Put the lines from the one containing "Where should I" through the one containing "[1355, 501]" into a JSON list of strings, with one string for each line and no strings for blank lines. Leave the pictures out.

START Entries shown

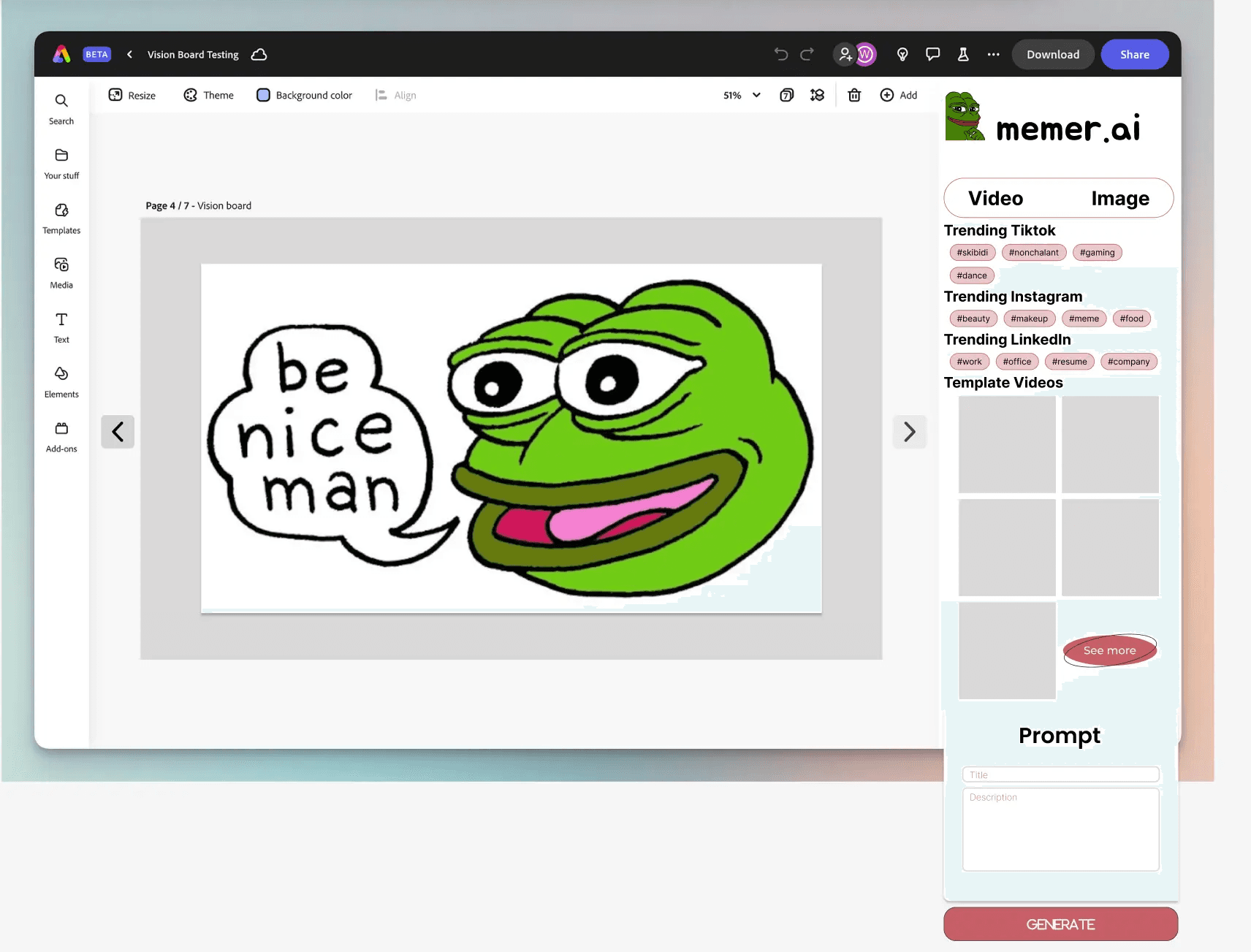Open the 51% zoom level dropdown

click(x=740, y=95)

END Entries shown
START Entries shown

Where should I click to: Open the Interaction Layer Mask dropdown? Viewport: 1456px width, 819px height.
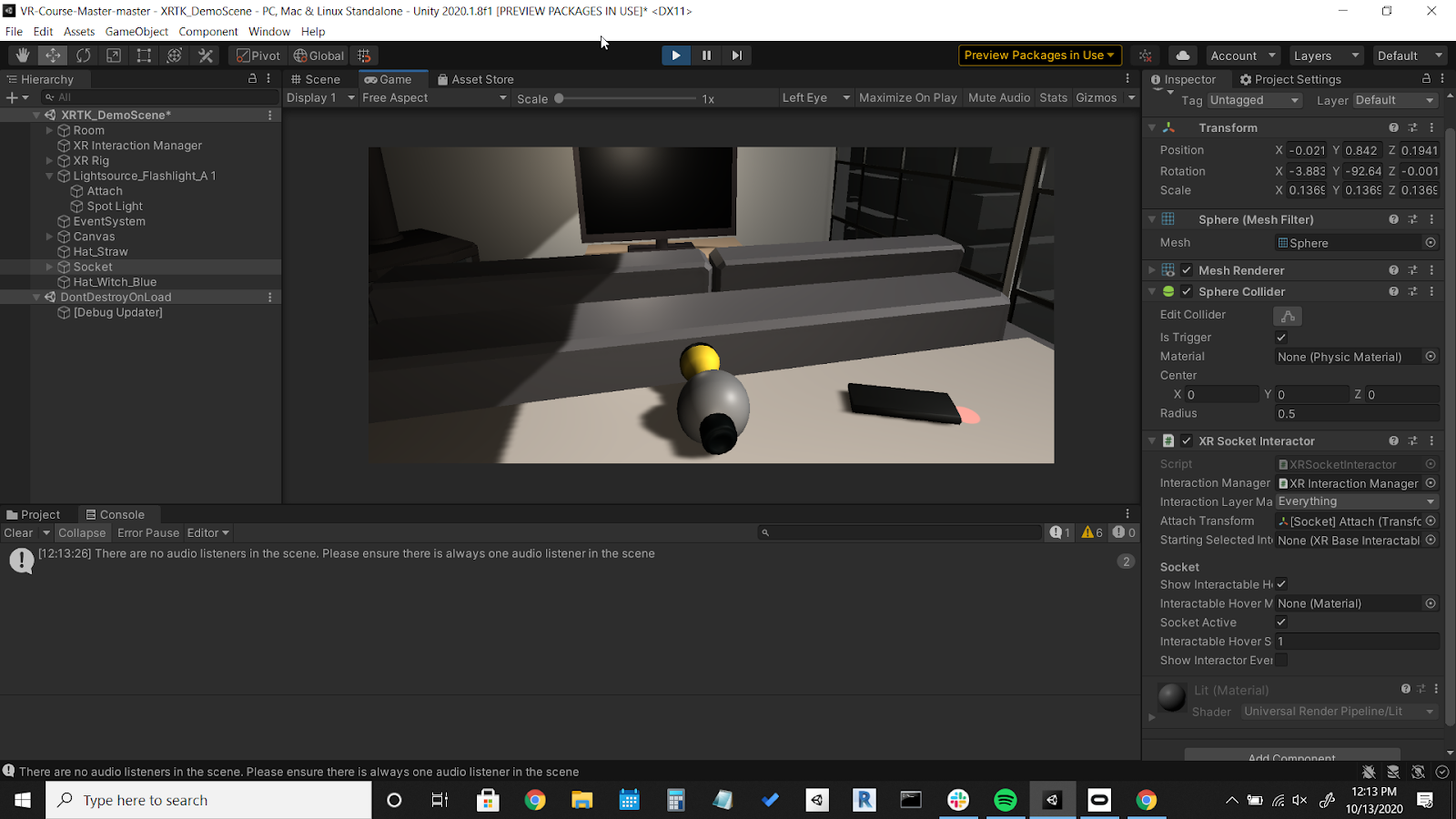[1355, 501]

END Entries shown
START Entries shown

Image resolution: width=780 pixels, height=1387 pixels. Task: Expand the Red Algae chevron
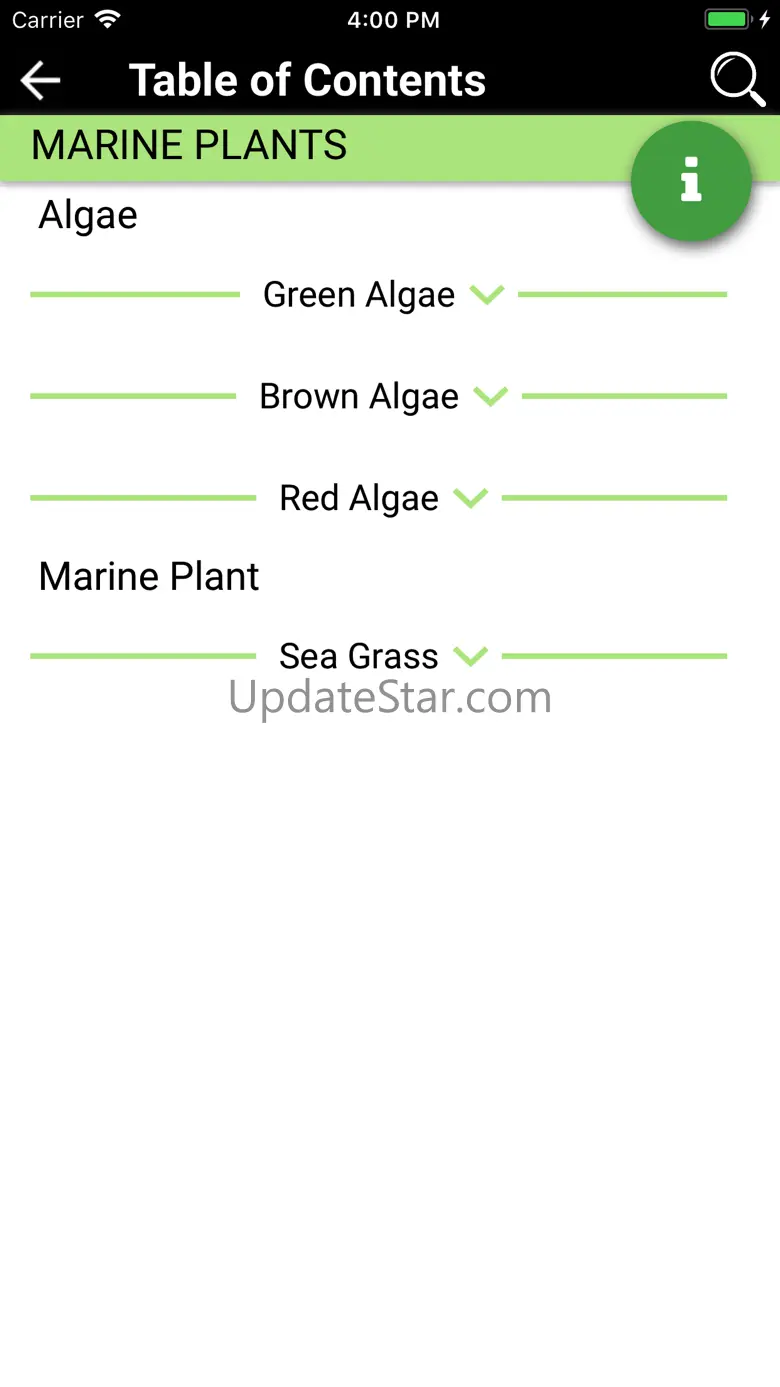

END Entries shown

**Task response:**
[
  "Where should I click to: Open the Interaction Layer Mask dropdown? Viewport: 1456px width, 819px height.",
  "[1355, 501]"
]